I can’t help but smile. We had some good times, there’s no doubt about that. His eyes lock on mine and there is a sea of feeling and things left unsaid.
We don’t say them now, though.
“I think we could do this and do it really well,” he finally ventures. “I’m not going to be shy or hide the ball—I want to do this, Bee. If you are in, of course.”
No matter what I want to tell myself about past Cas and now Cas and moving on from carrying all these feelings I have for him, one thing is still crystal clear: if I have the ability to give Caswell Vaughn something, I will do it.
“Okay, then. We are writing an album together.”
I will just have to figure out how to put myself back together when he leaves again.
Chapter 8 – Caswell
Let’s Just Fall in Love Again – Jason Castro
Myhandsshakeasthey lift up to knock on Baylor’s door.
I look out over the landscape in an effort to get my shit together and I have got to hand it to Bee. There is a special kind of beauty in this place. I can see why someone would want to live here forever.
Not only that, but Bear Valley as a premiere ski resort, not to mention the addition of Matt Mann’s restaurant, makes it a place used to famous faces. I left Nix and Caleb in Bear Valley and drove out here myself. No one noticed me, and I’m fine with that. It’s no different than being in Vail or Aspen.
I’m not special here. My shoulders unbind and I realize there is a smile on my face.
Something about being out of LA puts things in perspective. There, things move around celebrities. Here, or literally anywhere else, the pace, the focus, is different.
“Cas?” Baylor looks surprised to see me when he opens the door, but I swear we had plans to meet up today. “How’d you get past the gate?” he asks, gesturing me inside.
I try not to sniff him, not to stare at his thighs in the soft, black pants he is wearing. I try and I fail. Baylor Mann is still the guy that turns me on like no other. His body. His Personality. His voice.
Jesus. I’m twenty again, sitting next to him in a lecture hall, too tired from last night’s gig and too strung out on hormones and the need to touch him to even pay attention to the professor.
I shiver as I inhale the scent of him that is everywhere in his home. Pine, sandalwood, and vanilla. It’s an odd kind of bittersweet pain to be surrounded by him.
I can still feel him from our embrace at Jack’s office, his weight in my arms seared like a brand.
“The gate was open. Your studio is here?” I squeak. Maybe I didn’t exactly know what I was signing up for when I agreed to use his studio to collaborate on this album. I was thinking his studio was somewhere in the multiple properties his family owns in Bear Valley, not in his home.
“Downstairs.”
“Maybe you should give me the grand tour, first?” I ask, running my hands along the sculpture that rests in a built-in nook to the wall in his foyer.
What the fuck does one do with their hands, anyway? All mine want is to wrap around him so tight he never lets me leave again. I shove them in my pockets.
My stupid heart does double-time as his blue eyes meet mine. Damn, he only got more handsome as he got older. Scruff over chiseled cheekbones. His blue eyes are lighter than mine now — a watercolor blue.

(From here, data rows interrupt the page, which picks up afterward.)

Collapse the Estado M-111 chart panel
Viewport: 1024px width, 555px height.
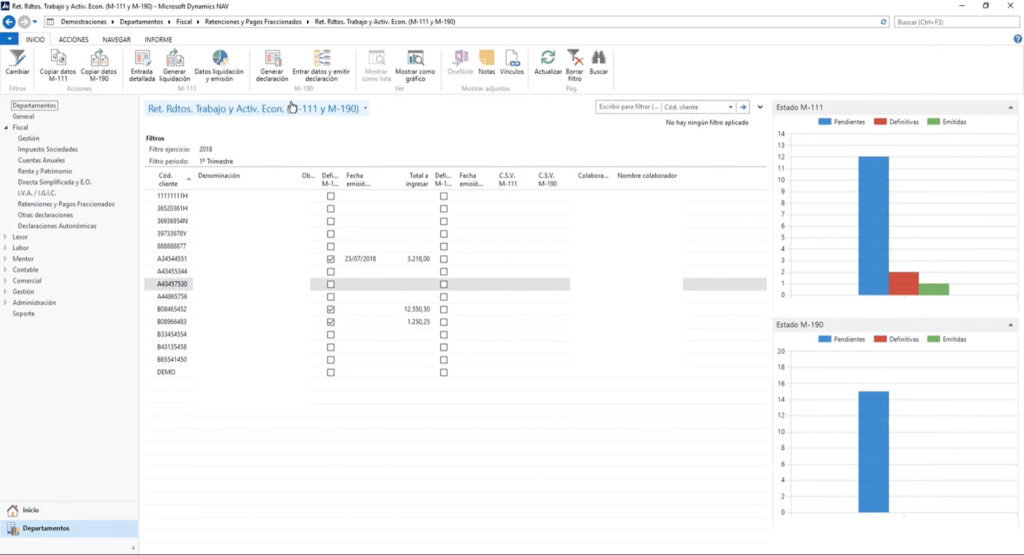(1010, 107)
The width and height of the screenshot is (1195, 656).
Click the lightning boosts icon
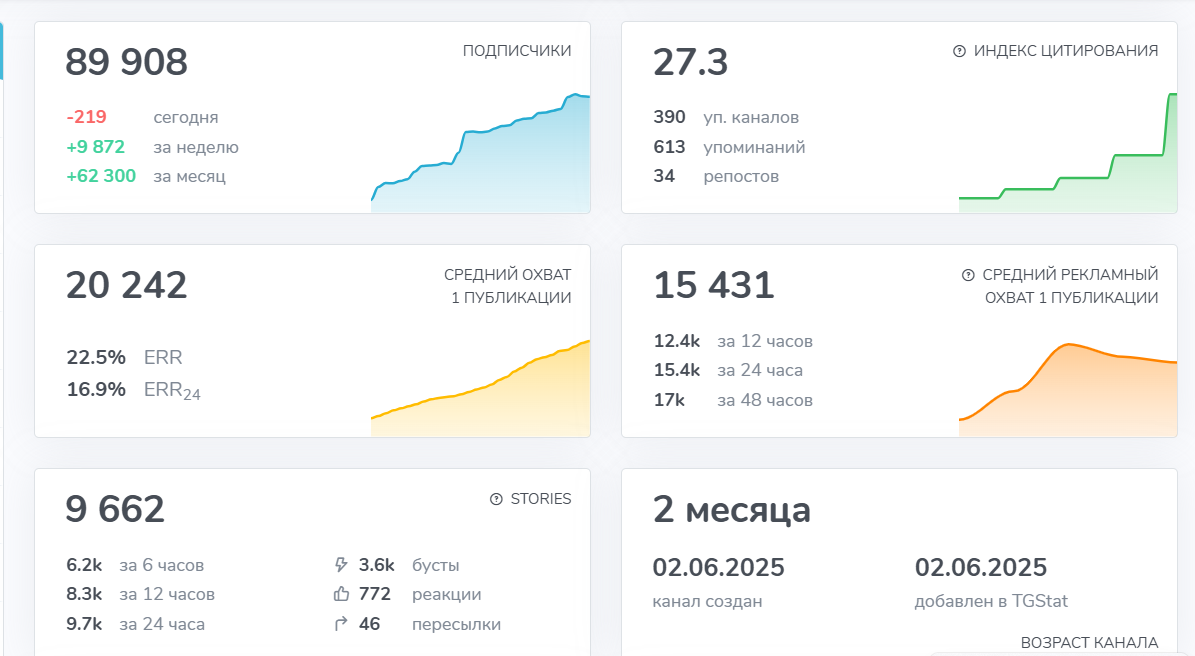pos(341,565)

“If you like,” he says, gesturing ahead of himself and I realize he has no more idea what the hell we are doing than I do.
I do love his house, it is so Baylor Mann I can’t help but fall in love with it. I notice it’s big for one person, but he never clarifies if he’s living with someone, so I don’t ask. I’m not brave enough for that. But it becomes clear in his quick tour, that Baylor lives alone. So, this love he wrote about, it must be new. Or maybe they are taking things slow.

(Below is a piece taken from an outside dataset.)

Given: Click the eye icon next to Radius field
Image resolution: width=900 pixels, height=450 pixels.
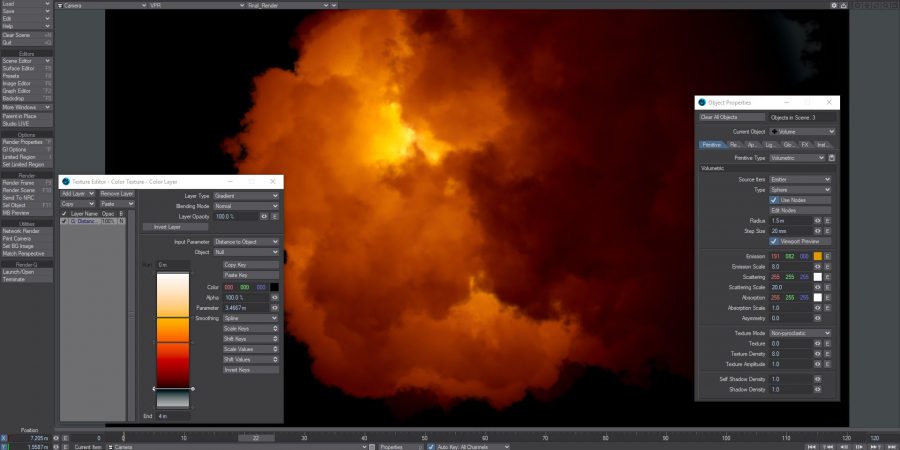Looking at the screenshot, I should coord(818,220).
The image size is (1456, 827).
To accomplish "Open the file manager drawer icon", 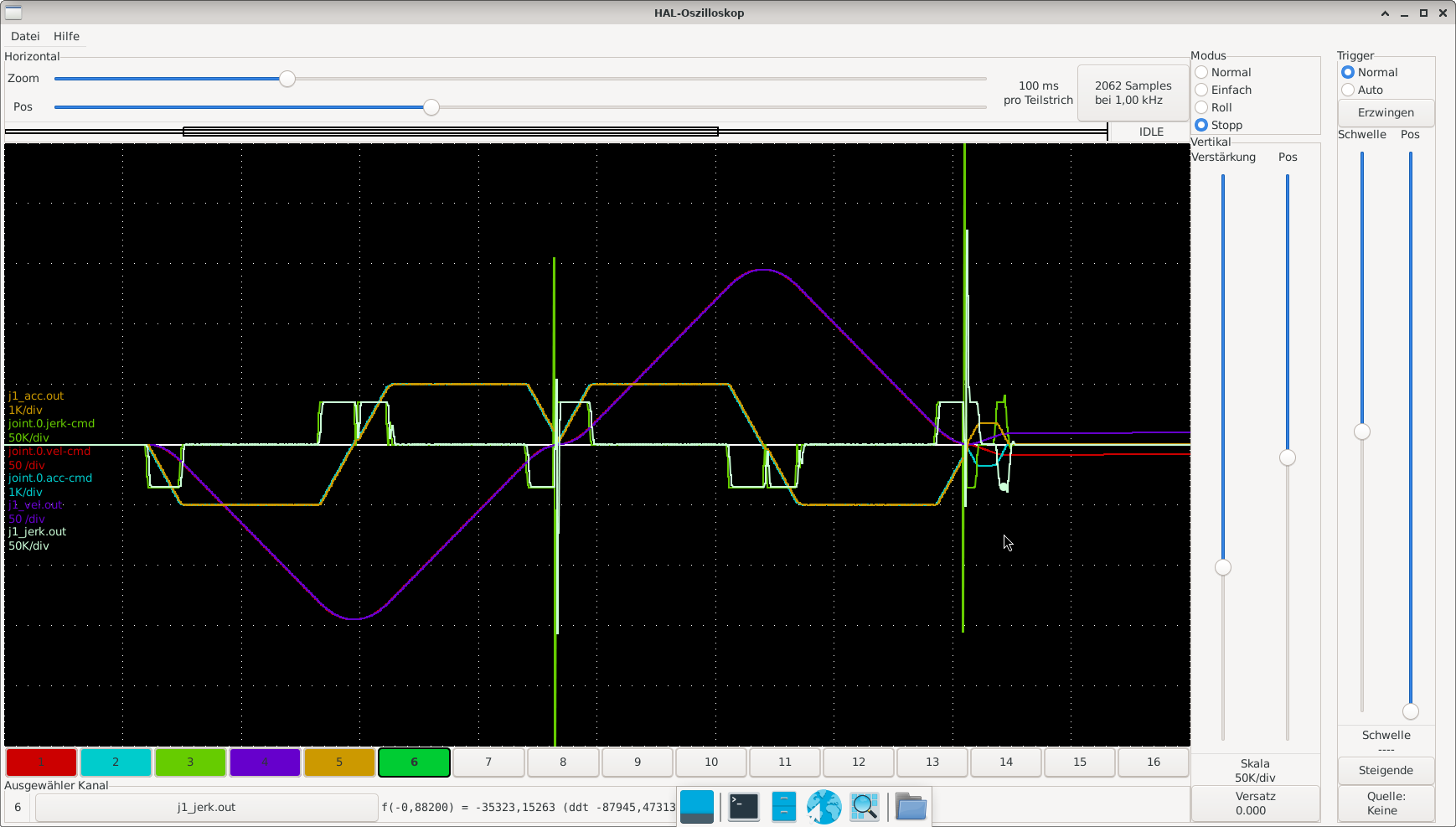I will (x=783, y=807).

We make our way to the kitchen and continue the tour of his home, even me oohhing and aahhing over his studio, which to be honest is better than mine by far, hasn’t gotten us out of this strange rut we are in. If anything, it has only postponed it, just to circle back now.
Maybe it’s me. I can’t help but stare at him. I mean, he is right there in front of me after all this time. Most likely, he’s deciding how to tell me this can’t work unless I get over him, or at least, quit staring at him like a man in the desert finally seeing water. Over the years, I’ve learned to control my facial expressions, but I doubt it helps. Baylor always seemed to see right through me.
“Look,” I finally tell him after a few failed attempts at discussions. I’m trying hard not to have one-word answers, but I’m struggling. “This is awkward, right?”
I see white teeth flash against his dark scruff so quick I thought I must be imagining it. Baylor finally relaxes enough to lean against the counter of his kitchen.
“I mean,” I continue, moving to his fridge where I am guessing there is beer and opening it like we are back to being roommates in college and his shit is my shit and vice versa. “It’s been a long time since we have just, you know, hung out together.” I find bottles from Quinn’s brew pub, and hold them up.